Exklusiver nicht-nutzungspflichtiger Radweg mit Fußverkehr?

Auf einer Radtour durch den Kreis Euskirchen bin ich an der Meckenheimer Straße (Karte) an dieser wirklich abenteuerlichen Konstruktion entlanggekommen:

Was soll das bedeuten? Wenn man es jetzt nicht genau nimmt, und sehr wohlwollend interpretiert, so ist das einfach nur ein gemeinsamer Geh- und Radweg. Fuß- und Radverkehr sind hier gleichberechtigt. Für so einen Weg erscheint das sinnvoll. Damit gibt es dann auch direkt ein Fahrbahnverbot, sodass auf der Fahrbahn daneben mit dem Auto gepflegt mit 100 km/h gefahren werden kann.

Zumindest sieht das Piktogram auf dem Boden so aus, als sei es ein Zeichen 240 (links im folgenden Bild). Da haben Fuß- und Radverkehr gleiche Rechte. Aber Bodenmarkierungen sind nicht immer alleine gültig, und außerdem ist das ohne den blauen Kreis auch kein offizielles Verkehrszeichen. An dem Schildermast hängt das Zusatzzeichen 1022-10, darüber ist eine Lücke. Eine typische Kombination ist mit dem Zeichen 239 für den Gehweg. Die Kombination ist im folgenden Bild rechts abgebildet. Das erscheint auch plausibel am Mast.

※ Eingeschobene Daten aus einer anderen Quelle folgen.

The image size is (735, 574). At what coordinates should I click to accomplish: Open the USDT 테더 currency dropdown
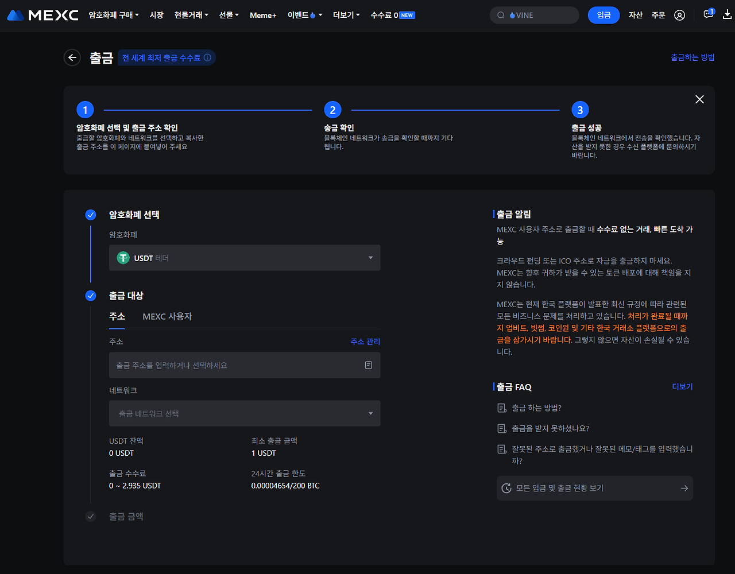coord(245,258)
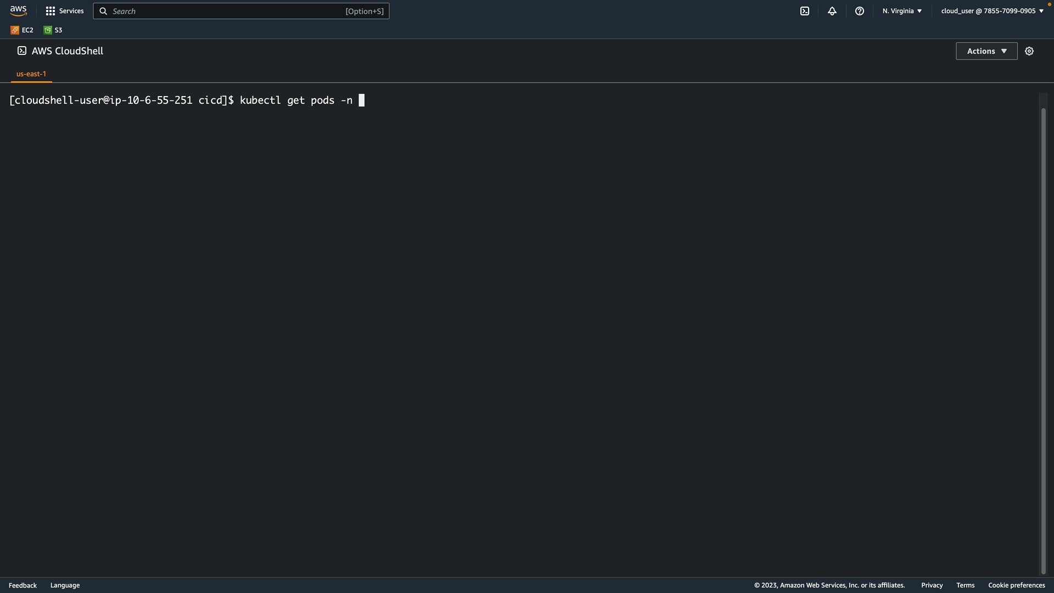Open the notifications bell
Image resolution: width=1054 pixels, height=593 pixels.
click(x=832, y=11)
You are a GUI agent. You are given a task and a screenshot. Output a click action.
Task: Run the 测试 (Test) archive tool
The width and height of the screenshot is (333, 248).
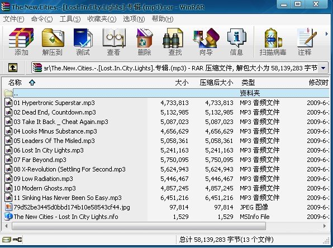tap(83, 42)
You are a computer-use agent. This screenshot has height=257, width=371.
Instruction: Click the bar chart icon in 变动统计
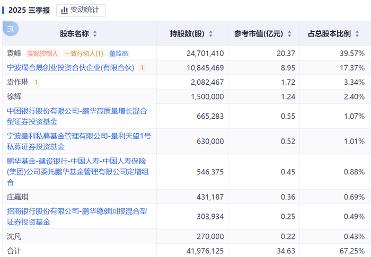[x=65, y=10]
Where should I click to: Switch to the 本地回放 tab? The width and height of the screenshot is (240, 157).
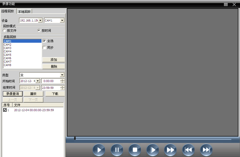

Allerdings hat sich dann der Radverkehr dem Fußverkehr komplett unterzuordnen. Es besteht auch kein Fahrbahnverbot, Radfahrende dürfen weiterhin auf der Fahrbahn fahren. Das hemmt dann den Autofahrspaß mit 100 km/h.

Insgesamt ist das alles ziemlich merkwürdig. Und das, was die Schilder wirklich bedeuten, kann so auch nicht gemeint sein. In den Verwaltungsvorschriften zur StVO steht zu »Zu § 2 Straßenbenutzung durch Fahrzeuge« unter »Freigabe linker Radwege (Radverkehr in Gegenrichtung)« bei laufender Nummer 34 dies:

Auf baulich angelegten Radwegen kann nach sorgfältiger Prüfung die Benutzungspflicht auch für den Radverkehr in Gegenrichtung mit Zeichen 237, 240 oder 241 oder ein Benutzungsrecht durch das Zusatzzeichen „Radverkehr frei" (1022-10) angeordnet werden.

Das ist zwar so kein linker Radweg, aber das Zeichen alleine scheint dann ein nicht-nutzungspflichtiger aber exklusiver Radweg zu bedeuten. Fußverkehr ist dann nicht zugelassen, ein Fahrbahnverbot besteht auch nicht. Das widerspricht dem Piktogramm und mit Sicherheit der Intention.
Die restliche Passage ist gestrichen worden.